To test these two hypotheses, Falk and Hermle used responses to a survey from people representing every continent and countries at every level of economic development. The Global Preferences Survey asked participants about how they would respond in different scenarios involving six social factors: risk taking, patience, altruism, trust, and positive and negative reciprocation (responding in kind to positive or negative interactions). For example, for positive reciprocity respondents had to settle on how much they would pay for a thank-you gift to a total stranger in return for a kind deed. They also rated their responses to the statement, “When someone does me a favor I am willing to return it.” They were asked to rate their responses on a 0 to 10 scale, with 0 being not at all willing.
When the two researchers aligned these responses with the gross domestic product (GDP) for each country, they found higher GDP tracked with increasing differences in men and women’s preferences. When they mapped the survey responses against an index of gender equality in each country—based on factors such as when women gained the right to vote—they found again greater equality tracked with an increasing gender gap in preferences around trust, altruism and the other variables.
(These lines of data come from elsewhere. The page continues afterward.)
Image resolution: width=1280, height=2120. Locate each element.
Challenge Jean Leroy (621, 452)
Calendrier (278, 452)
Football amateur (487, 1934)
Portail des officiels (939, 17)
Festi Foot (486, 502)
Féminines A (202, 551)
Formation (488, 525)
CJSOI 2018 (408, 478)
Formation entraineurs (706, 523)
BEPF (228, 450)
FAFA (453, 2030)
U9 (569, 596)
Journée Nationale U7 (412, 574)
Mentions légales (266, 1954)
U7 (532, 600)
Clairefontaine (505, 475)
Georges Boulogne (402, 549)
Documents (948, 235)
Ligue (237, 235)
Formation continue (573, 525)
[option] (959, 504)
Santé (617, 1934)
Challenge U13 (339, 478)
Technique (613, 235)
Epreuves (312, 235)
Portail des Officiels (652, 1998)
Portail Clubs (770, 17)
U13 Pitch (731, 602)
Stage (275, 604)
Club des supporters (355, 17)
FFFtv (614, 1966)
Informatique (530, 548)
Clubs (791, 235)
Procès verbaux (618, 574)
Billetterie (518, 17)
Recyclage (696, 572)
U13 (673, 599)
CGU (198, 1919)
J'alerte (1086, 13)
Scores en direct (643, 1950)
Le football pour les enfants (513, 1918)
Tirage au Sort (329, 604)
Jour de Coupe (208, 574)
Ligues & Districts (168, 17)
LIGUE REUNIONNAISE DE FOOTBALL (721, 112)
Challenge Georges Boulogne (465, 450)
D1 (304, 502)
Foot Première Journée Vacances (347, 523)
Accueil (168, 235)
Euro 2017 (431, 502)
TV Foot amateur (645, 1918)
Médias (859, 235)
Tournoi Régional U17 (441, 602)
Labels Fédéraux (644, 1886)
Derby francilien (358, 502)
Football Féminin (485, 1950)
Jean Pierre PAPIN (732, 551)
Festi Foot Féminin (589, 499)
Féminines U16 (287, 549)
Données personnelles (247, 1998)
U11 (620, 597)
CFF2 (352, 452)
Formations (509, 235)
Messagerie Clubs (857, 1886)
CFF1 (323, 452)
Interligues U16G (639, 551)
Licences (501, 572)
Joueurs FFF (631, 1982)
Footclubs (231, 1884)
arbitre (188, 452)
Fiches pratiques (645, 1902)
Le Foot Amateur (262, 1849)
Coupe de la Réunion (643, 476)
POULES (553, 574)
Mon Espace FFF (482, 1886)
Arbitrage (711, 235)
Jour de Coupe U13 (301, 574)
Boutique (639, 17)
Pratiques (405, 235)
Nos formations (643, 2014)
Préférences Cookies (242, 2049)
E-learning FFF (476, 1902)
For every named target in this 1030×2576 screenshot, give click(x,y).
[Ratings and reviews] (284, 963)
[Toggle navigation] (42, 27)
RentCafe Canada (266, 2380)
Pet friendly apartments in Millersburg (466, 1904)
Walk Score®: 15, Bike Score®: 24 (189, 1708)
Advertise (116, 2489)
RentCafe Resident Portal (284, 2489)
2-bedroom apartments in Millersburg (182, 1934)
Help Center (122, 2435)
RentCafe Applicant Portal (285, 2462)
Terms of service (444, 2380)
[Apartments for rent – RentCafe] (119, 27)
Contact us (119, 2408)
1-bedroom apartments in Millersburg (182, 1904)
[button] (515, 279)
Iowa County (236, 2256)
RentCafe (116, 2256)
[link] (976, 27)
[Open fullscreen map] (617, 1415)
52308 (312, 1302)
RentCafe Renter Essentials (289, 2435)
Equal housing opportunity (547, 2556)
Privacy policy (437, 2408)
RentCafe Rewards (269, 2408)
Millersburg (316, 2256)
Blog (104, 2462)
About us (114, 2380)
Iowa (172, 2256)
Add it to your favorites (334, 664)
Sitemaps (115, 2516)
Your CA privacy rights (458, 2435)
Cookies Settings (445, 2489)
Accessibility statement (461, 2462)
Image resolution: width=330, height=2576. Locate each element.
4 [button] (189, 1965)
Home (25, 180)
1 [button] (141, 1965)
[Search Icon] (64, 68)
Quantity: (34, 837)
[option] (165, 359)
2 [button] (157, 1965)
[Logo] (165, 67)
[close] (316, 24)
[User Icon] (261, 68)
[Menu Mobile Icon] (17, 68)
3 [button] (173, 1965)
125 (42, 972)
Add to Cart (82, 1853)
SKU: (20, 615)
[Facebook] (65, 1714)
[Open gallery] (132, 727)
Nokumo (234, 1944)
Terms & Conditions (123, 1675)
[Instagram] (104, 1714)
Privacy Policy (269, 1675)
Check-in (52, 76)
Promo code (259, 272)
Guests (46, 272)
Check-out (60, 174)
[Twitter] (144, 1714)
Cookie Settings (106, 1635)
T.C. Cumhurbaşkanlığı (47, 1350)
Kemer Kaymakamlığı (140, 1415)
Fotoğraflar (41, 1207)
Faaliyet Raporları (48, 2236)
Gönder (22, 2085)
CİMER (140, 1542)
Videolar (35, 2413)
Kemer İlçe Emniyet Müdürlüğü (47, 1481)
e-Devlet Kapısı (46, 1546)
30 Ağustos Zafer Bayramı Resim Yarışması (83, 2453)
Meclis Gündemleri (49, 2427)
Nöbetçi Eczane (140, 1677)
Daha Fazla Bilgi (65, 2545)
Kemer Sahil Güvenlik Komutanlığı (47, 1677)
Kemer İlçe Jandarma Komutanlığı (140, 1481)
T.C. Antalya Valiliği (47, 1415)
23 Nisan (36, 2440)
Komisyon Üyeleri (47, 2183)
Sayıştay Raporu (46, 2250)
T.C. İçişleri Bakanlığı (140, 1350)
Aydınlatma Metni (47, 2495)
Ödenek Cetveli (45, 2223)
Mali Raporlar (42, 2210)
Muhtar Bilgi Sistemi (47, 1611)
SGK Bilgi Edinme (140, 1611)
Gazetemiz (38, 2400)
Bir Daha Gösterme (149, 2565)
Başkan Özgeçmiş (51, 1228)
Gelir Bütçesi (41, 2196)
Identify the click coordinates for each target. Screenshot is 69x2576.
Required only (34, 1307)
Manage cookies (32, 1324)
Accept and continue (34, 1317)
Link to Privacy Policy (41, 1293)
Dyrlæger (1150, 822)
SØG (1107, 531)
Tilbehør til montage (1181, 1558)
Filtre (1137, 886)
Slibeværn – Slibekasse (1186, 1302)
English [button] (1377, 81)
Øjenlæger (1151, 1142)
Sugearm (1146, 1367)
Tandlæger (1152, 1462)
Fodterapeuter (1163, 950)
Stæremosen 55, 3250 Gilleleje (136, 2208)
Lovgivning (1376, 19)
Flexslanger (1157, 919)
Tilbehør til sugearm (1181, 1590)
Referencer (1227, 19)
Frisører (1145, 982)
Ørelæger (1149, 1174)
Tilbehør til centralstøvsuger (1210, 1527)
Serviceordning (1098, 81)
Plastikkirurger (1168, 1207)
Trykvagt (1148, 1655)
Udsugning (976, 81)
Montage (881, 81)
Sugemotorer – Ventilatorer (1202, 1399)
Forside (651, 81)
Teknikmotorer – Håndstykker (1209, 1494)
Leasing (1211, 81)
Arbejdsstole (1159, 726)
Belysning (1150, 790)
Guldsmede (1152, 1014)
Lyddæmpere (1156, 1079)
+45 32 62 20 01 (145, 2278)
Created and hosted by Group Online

Falk and Hermle also batched GDP values into four groups to assess each of the six social factors separately. For all six, the two genders were much more similar in their preferences in the lowest compared with the highest GDP groups. The same pattern applied for gender equality: Across four bins of gender-equality index values the lowest values were associated with the smallest gender differences, the highest with the greatest gender differences in preferences. “Our study confirms the (resource) hypothesis,” Hermle says. “The main takeaway is that gender differences in preferences are increasing with country level of economic development as well as gender equality.”
Alessandra Fogli, monetary advisor in the research department at the Federal Reserve Bank of Minneapolis who was not part of the study, sees a missed opportunity in the analysis. “I wish they had first discussed the variation of overall preferences across countries, such as how trust or risk aversion vary across income groups, and not just the differences across genders,” she says. “The paper offers a suggestive, interesting finding to motivate a deeper, more systematic analysis. But I do not find it conclusive.”
Doepke also expresses some uncertainty. “I think the contrast and evaluation of the social role and resource hypotheses is a bit too simplified,” he says. “What should matter is conditions when the respondents of the study were socialized.” He points out that with survey participants ranging in age from adolescence to the 90s, socialization could have occurred decades ago for some, when gender divisions even in the richest economies “were very sharp.” He adds, “gender-preference gaps among millennials would tell us something about how boys and girls were socialized in the last 25 years or so whereas preference gaps for older cohorts would be informative on conditions in earlier times.” Having more resources, he notes, might simply mean parents have more time to socialize their children in gender-specific ways.
According to Hermle, various explanations for the findings are plausible. These social roles “are very powerful in explaining gender differences and preferences,” he says, but the current study did not measure such factors. Their findings establish a pattern that needs to be further examined to confirm or reject underlying causes, he notes.
Hermle also wants to ensure their findings are not misinterpreted as favoring evolutionary or biological explanations over social factors. “The biggest misinterpretation could be that our results indicate that social or gender-specific roles do not matter in the formation of gender differences in preferences,” he says. “I do think that they matter a lot.”